■ Saved data entries ■
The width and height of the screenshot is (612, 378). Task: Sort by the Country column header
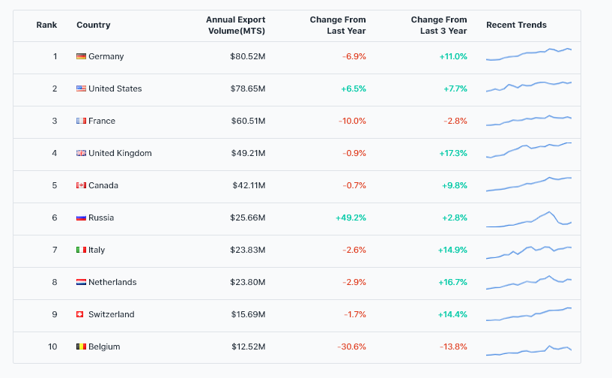click(93, 25)
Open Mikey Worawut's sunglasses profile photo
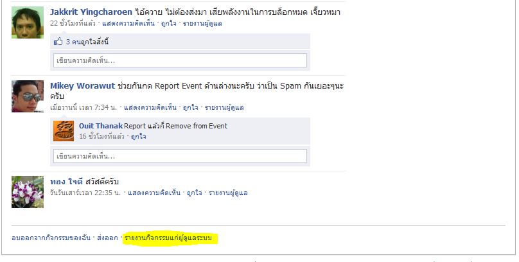This screenshot has height=262, width=519. [x=28, y=96]
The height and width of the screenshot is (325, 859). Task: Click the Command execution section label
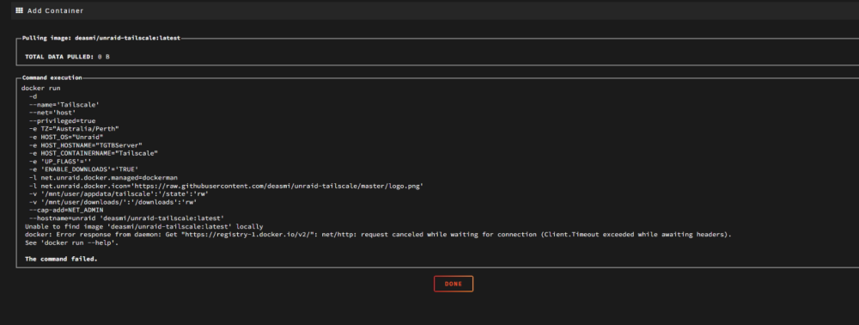point(52,78)
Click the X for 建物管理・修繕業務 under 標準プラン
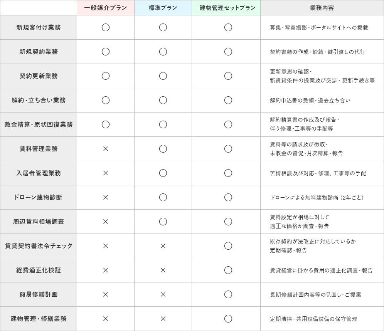This screenshot has height=331, width=384. point(163,319)
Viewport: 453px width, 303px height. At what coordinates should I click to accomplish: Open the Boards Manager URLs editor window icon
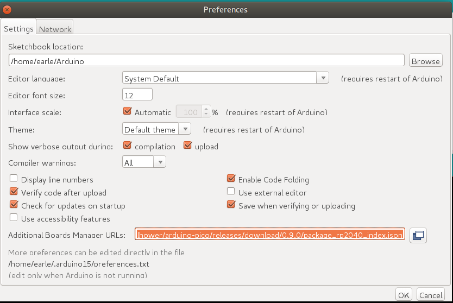(x=418, y=235)
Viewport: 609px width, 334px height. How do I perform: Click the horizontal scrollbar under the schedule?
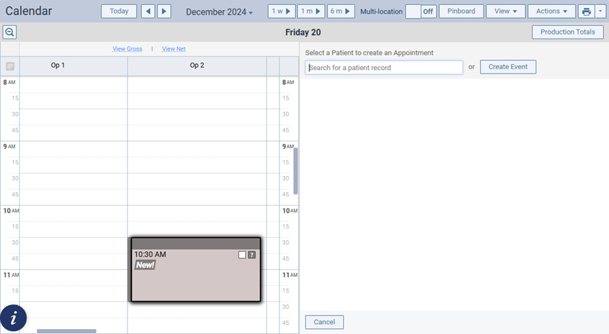pos(66,331)
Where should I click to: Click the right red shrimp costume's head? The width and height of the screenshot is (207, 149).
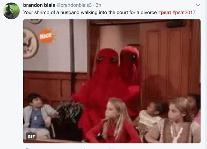pyautogui.click(x=130, y=55)
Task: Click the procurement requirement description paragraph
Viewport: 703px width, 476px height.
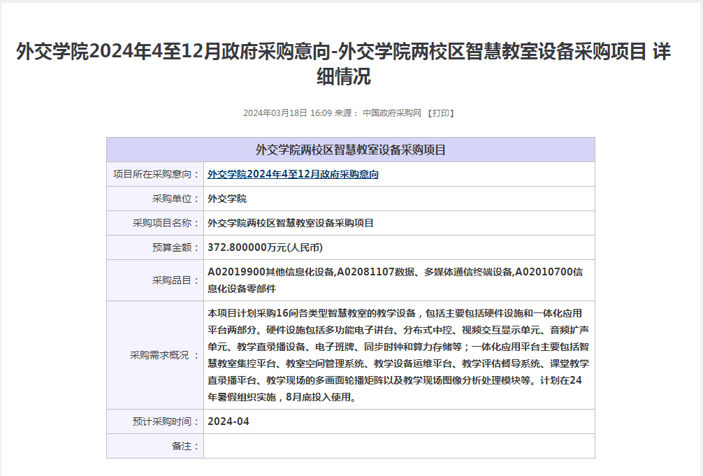Action: tap(398, 355)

■ Exercise instructions ■
What you write must match, line for line, the records from the line containing "Viewport: 609px width, 334px" through the last line, with every picture left out.

■ Output of the exercise ■
Viewport: 609px width, 334px height. How do I perform: Click the horizontal scrollbar under the schedule?
pos(66,331)
Where should I click to: Click the right red shrimp costume's head? The width and height of the screenshot is (207, 149).
pyautogui.click(x=130, y=55)
Task: Click the procurement requirement description paragraph
Viewport: 703px width, 476px height.
Action: tap(398, 355)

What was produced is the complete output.